* **Source**
◆ ◆ ◆ ◆ ◆
The reason why you have noticed grain problems with printing digital images can be from a number of causes. One could be the camera and the lack of a large enough file size or overly compressed image. The larger the file the better. I can't count how many times a customer has asked my why their digital prints look like crap off a Kodak Picture Maker kiosk and the only thing I can tell them is that their file sizes aren't big enough. As a general rule of thumb, you want a file size of at least 3mb for a decent 4 x 6 and AT LEAST 5mb for a passable 8 x 10 (and that's on dye sublimation paper, a larger file size is probably needed for an inkjet). Okay, another common factor is printers. Printers come in a wide variety of qualities and types. The most common type is the inkjet. For printing quality photos you want one that has at least 6 separate ink tanks, preferably 8. That way you can be assured that you'll get good color reproduction because you'll have the standard colors, cyan, magenta, yellow, and black (CMYK color format), as well as photo cyan, photo magenta, green and red. Then there's the dpi (dots per inch) to consider. Most "freebies," ya know, the ones that come with computers, only have two ink tanks (color and black) and can only do about 1200dpi...which is fine for every day printing (and my crappy HP does some semi-decent 8 x 10's). But, good photo printers will print at levels of at least 2000dpi. The printer I plan on getting, the Canon i990 has 8 ink tanks and can print at a dpi of up to 4800 x 2400 dpi. It can also print up to 13 x 19" borderless prints! Paper is also a consideration. I prefer Canon paper but it really depends on what printer you are using and how it reacts to it. The general rule of thumb is that you get what you pay for! I personally prefer the look of matte paper, but some applications look best on glossy, like shiny cars and motorcyles. I've also experimented with canvas paper which gives landscapes and floral arrangements the look of an actual painting. It's really neat to experiment.
◆ ◆ ◆ ◆ ◆
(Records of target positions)

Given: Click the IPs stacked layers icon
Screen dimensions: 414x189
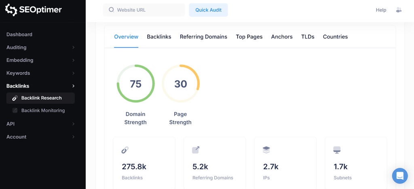Looking at the screenshot, I should [266, 150].
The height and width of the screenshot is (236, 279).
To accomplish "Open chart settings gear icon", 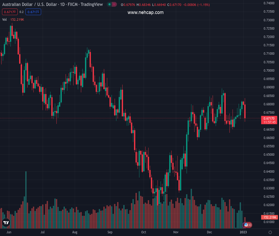I will pos(270,232).
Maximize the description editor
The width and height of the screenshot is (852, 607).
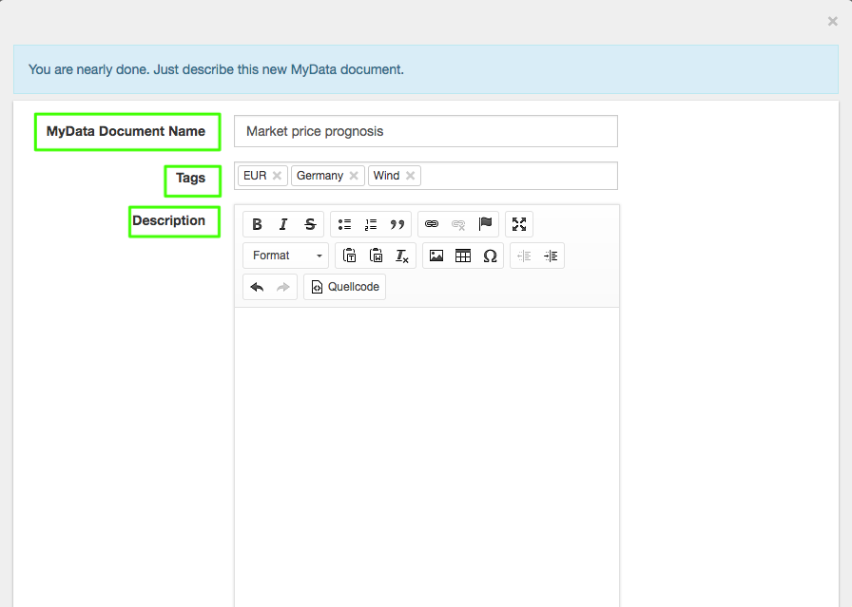[x=519, y=224]
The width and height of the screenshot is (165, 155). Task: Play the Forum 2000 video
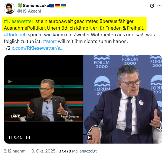point(89,137)
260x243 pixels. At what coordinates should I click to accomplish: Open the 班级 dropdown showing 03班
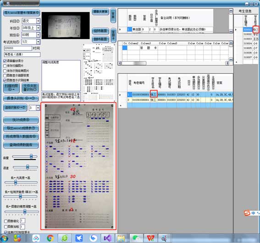(x=39, y=35)
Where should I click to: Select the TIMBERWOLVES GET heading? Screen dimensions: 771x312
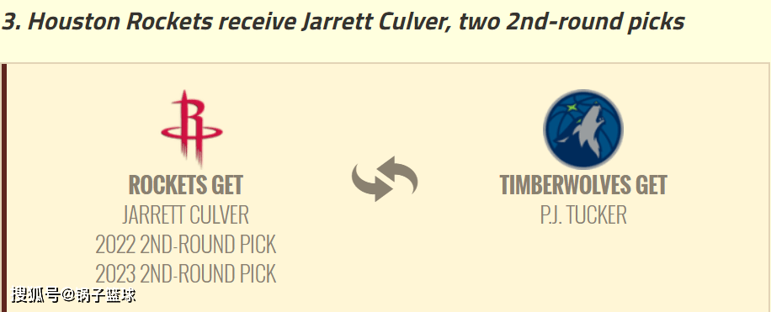click(583, 185)
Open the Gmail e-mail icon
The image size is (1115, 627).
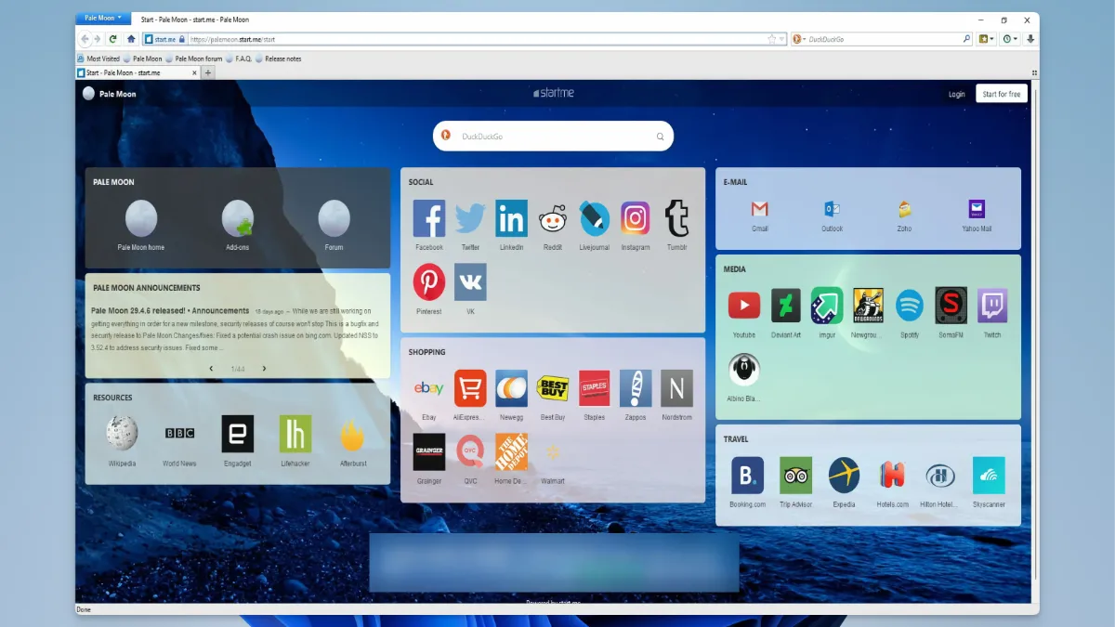759,209
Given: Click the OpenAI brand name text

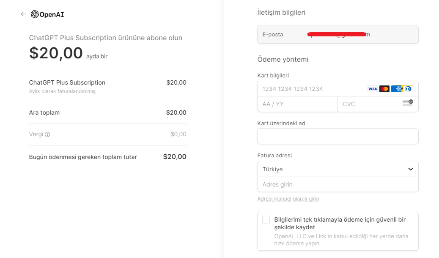Looking at the screenshot, I should point(52,14).
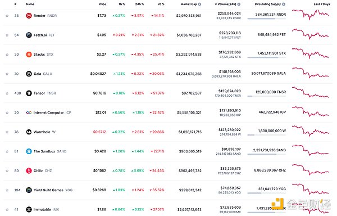
Task: Click the Internet Computer infinity logo
Action: click(29, 113)

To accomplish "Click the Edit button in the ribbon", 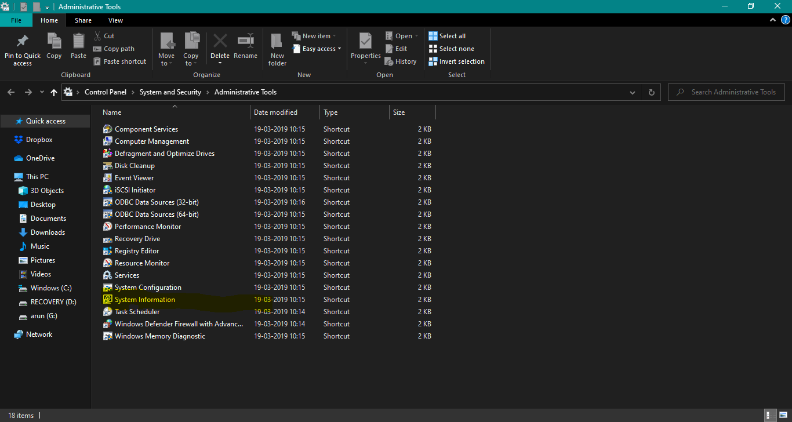I will (x=398, y=48).
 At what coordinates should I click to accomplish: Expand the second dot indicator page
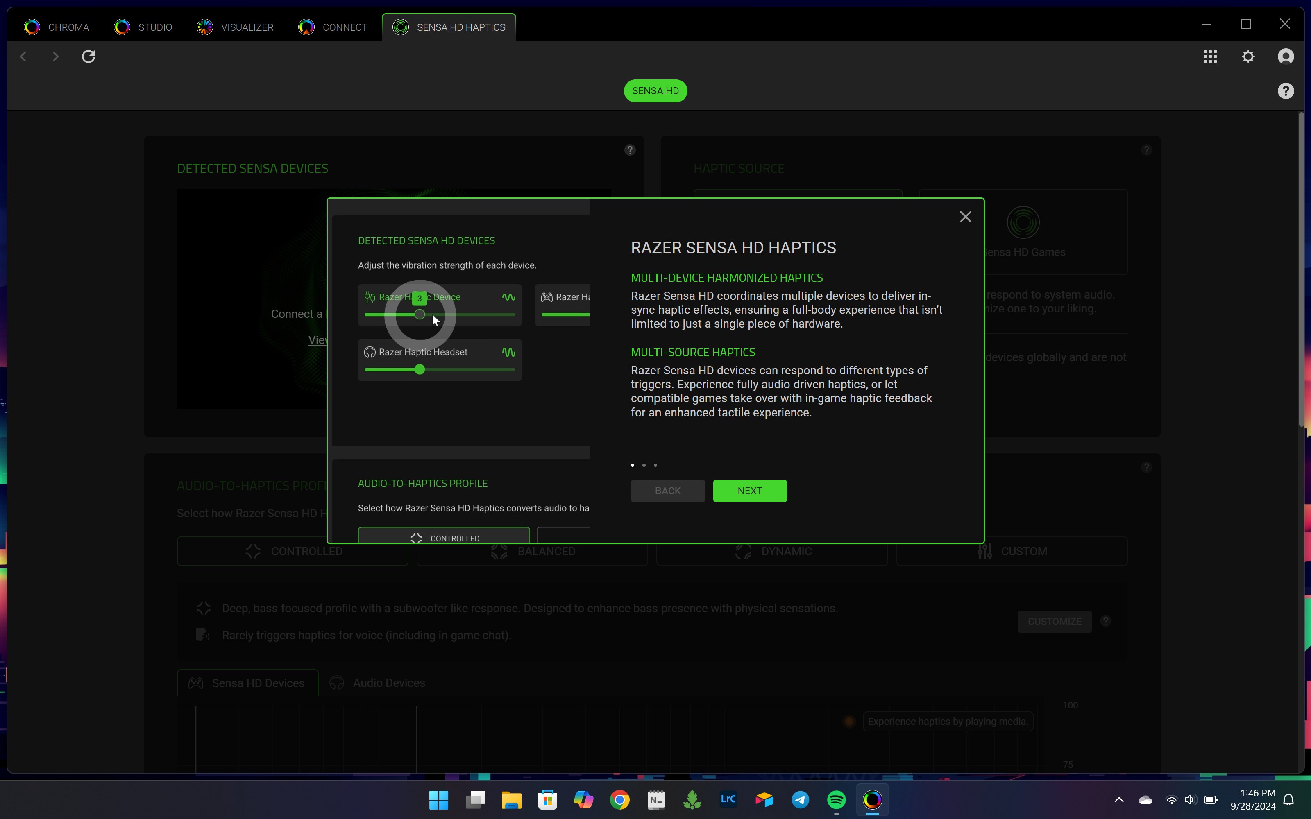(644, 464)
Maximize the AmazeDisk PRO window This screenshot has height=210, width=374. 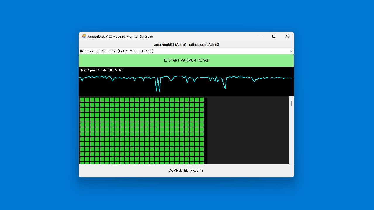coord(274,36)
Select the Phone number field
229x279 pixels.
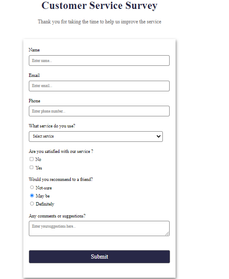[x=99, y=111]
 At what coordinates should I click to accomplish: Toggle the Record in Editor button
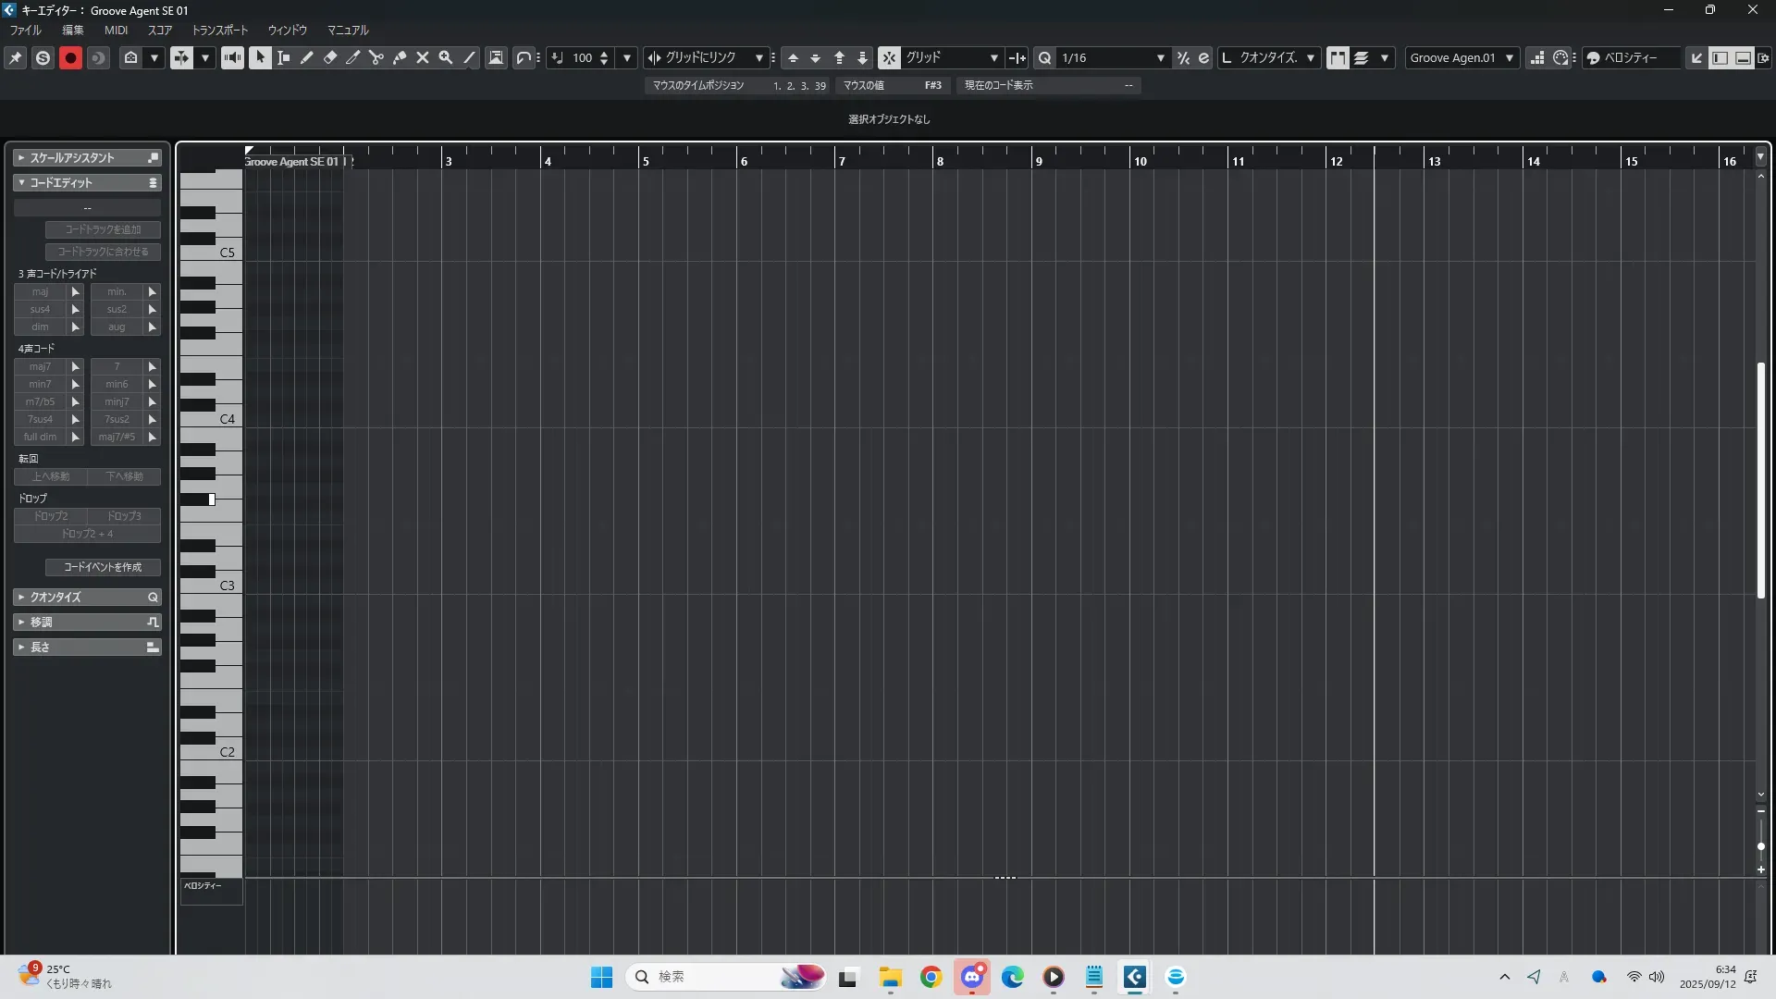coord(70,58)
◆ ◆ ◆ ◆ ◆
* **Jobs**
A – Edit the records from the line that has "Maximize the description editor" through the line that has "Action: click(29, 113)", changing "image size" to "screenshot size" and leaving everything else as it is. Leave the pictures out of your answer.
B – Pick up the forum post about printing digital photos where it stops, and continue it.
The text and the records were drawn from separate, unrelated sources.

* **Answers below**
A –
Maximize the description editor
The width and height of the screenshot is (852, 607).
[x=519, y=224]
The width and height of the screenshot is (165, 155). Task: Play the Forum 2000 video
point(89,137)
260x243 pixels. At what coordinates should I click to accomplish: Open the 班级 dropdown showing 03班
(x=39, y=35)
Where should I click to: Select the TIMBERWOLVES GET heading? Screen dimensions: 771x312
click(583, 185)
Open the Gmail e-mail icon
The screenshot size is (1115, 627).
759,209
Given: Click the OpenAI brand name text

Looking at the screenshot, I should point(52,14).
Task: Click the Internet Computer infinity logo
Action: click(29, 113)

B –
But, with a good picture to start with, a good printer, and quality paper digital really does rival film. The only thing that film still has over digital is it's sensitivity to light. That is why Photoshop is an absolute necessity for all photographers. There is no camera in existence, not even film, that is as sensitive as the human eye. According to Rick Sammon in his book "Rick Sammon's Complete Guide to Digital Photography," a digital sensor can record about 3 stops, negative film about 5, and the human eye about 11! That's why if you've ever taken a picture of something that has a lot of shadows or dark colors the dark points often look lost, or the dark points are fine but the light spots are overblown. The camera cannot see as many f-stops as the human eye can see. Oftentimes we have to blend several shots together to compose one accurate shot that is exposed properly for highlights, mid-tones, and shadows. This is called exposure bracketing. Or, we can properly expose for highlights (like the sky) and then bring out the shadows later using layers in Photoshop. It's an absolutely indespensable tool. Lots of people think the use of Photoshop makes pictures fake but in reality it's necessary to get realistic shots. Until the day comes when a camera can record EXACTLY what the human eye sees it will remain necessary. Even film photographers need to use "darkroom tricks" to properly expose their pictures for highlights and shadows. Film is a little more sensitive than digital but it's still nowhere near as sensitive as the human eye. Even Ansel Adams, probably THE greatest landscape photographer of our time or any time used the darkroom to modify his pictures to get accurate portrayals of a scene.

I hope this long diatribe has helped somewhat. The world of digital photography is ever expanding and has lots of room to grow. Just remember, it must be capable of capturing quality images if most professionals have totally made the swtich to digital or at least shoot with both! If you have any other questions I'll do my best to answer them. My board is currently down but when it gets back up (hopefully tomorrow as we had some problems with the switchover to Invision 2.0) you should check out a forum I have specifically devoted to digital photography and imaging discussion.


----------



## DC_Cichlid (Jun 24, 2004)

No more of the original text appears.